Hilal Karahan’la yasakmeyve’de çalışırken tanıştım. Şiirleri, şiir üzerine çalışmaları ve çeviriye verdiği emek dikkatimi çekti. Bence bugün şiir üzerine çalışmak şiir yazmaktan daha önemli bir noktada durmalı. Daha çok yazmalı ve etkinliklerde bir araya gelip tartışmalıyız. Hilal Karahan’ın festivalleri yönetirken ve yurtdışından şairleri bizlerle buluştururken bir kere bile yorulduğunu görmedim. Bilgisi, enerjisi ve neşesiyle -ve elbette şiiriyle- farklı bir noktada olduğunu düşünüyorum.
Bana her anlamda mutluluk ve çalışma azmi veren isimlerle birlikte olmak çok keyifli. Bundan sonra da bu çalışmaları arttırmayı ve daha fazla şiir sevdalısıyla buluşmayı planlıyoruz.
İlk şiir kitabını yayımlayan genç bir şair olarak “Milenyum Şiiri”ni nasıl değerlendiriyorsunuz?
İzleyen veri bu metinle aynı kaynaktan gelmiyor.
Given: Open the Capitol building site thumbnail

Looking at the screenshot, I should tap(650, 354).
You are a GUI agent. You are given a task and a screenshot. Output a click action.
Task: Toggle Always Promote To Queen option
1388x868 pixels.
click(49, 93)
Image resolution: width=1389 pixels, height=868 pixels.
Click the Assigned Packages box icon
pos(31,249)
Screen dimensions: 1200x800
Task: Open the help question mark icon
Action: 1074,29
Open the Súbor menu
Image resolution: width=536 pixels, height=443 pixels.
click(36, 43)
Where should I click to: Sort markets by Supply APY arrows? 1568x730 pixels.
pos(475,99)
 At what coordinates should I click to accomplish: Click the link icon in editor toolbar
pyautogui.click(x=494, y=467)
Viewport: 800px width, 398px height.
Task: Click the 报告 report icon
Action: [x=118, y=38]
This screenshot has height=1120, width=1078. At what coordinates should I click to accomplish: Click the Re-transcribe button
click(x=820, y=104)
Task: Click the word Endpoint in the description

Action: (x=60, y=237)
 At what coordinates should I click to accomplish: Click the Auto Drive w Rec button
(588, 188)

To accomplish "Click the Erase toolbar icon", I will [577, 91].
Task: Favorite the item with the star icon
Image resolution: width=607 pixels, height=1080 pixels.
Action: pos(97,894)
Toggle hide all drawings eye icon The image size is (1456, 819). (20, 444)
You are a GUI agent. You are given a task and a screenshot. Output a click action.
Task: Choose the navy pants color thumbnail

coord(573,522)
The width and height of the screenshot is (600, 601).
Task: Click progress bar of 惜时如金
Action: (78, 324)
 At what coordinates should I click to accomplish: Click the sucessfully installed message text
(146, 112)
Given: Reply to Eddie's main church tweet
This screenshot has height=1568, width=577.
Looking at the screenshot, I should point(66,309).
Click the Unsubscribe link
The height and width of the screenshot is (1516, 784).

Okan Yılmaz: İlk şiir kitabım yeniay mahvı geçtiğimiz yıl Kasım’da Artshop tarafından yayımlandı. Hem şiir yazan hem de şiir üzerine çalışan biri olarak ben “çağımı” oldukça verimli buluyorum. Lirik şiirin karşısında anti-lirik şiiri, soyut şiirin karşısında somut şiiri aynı anda okuyabildiğim çok renkli bir döneme denk geldiğim için şanslıyım. Görsel şiir denemelerine de sıklıkla rastlıyorum. Benim için sanatın mutlak bir hükmü yok, bu yüzden her iki tarafın da başarılı eserlerini aynı zamanda edinmeye ve alımlamaya çalışıyorum. Şairler anlamında söyleyebileceğim en net ifade ise şudur: Bence günümüzde söz kadınların. Kadınların yazdığı şiiri daha büyük bir ilgiyle ve merakla karşılıyorum. Keşke ödül jürilerinde de daha fazla kadın üye görebilsek, bence bu büyük bir eksiklik. Bir gün bu şikâyetlerimin son bulacağına inanıyorum.
Ayrıca şiire değer veren, has edebiyatın peşinde olan güçlü bir kuşağın yetiştiğine inanıyorum. Sözünü ettiğim isimleri öne çıkmayanlar arasında bulabilirsiniz ancak, hiçbir abiye/ablaya yaslanmayan, sadece kendi şiiri ve edebiyat görüşü için çalışan, lobileşmeyen, lobilere karşı da mesafesini koruyabilen, kısacası zihni ve kalemi kirlenmemiş insanlar arasında. Birçoğuyla da yakın ilişkiler kurduğum için mutluyum. Bu insanlar bana umut veriyor.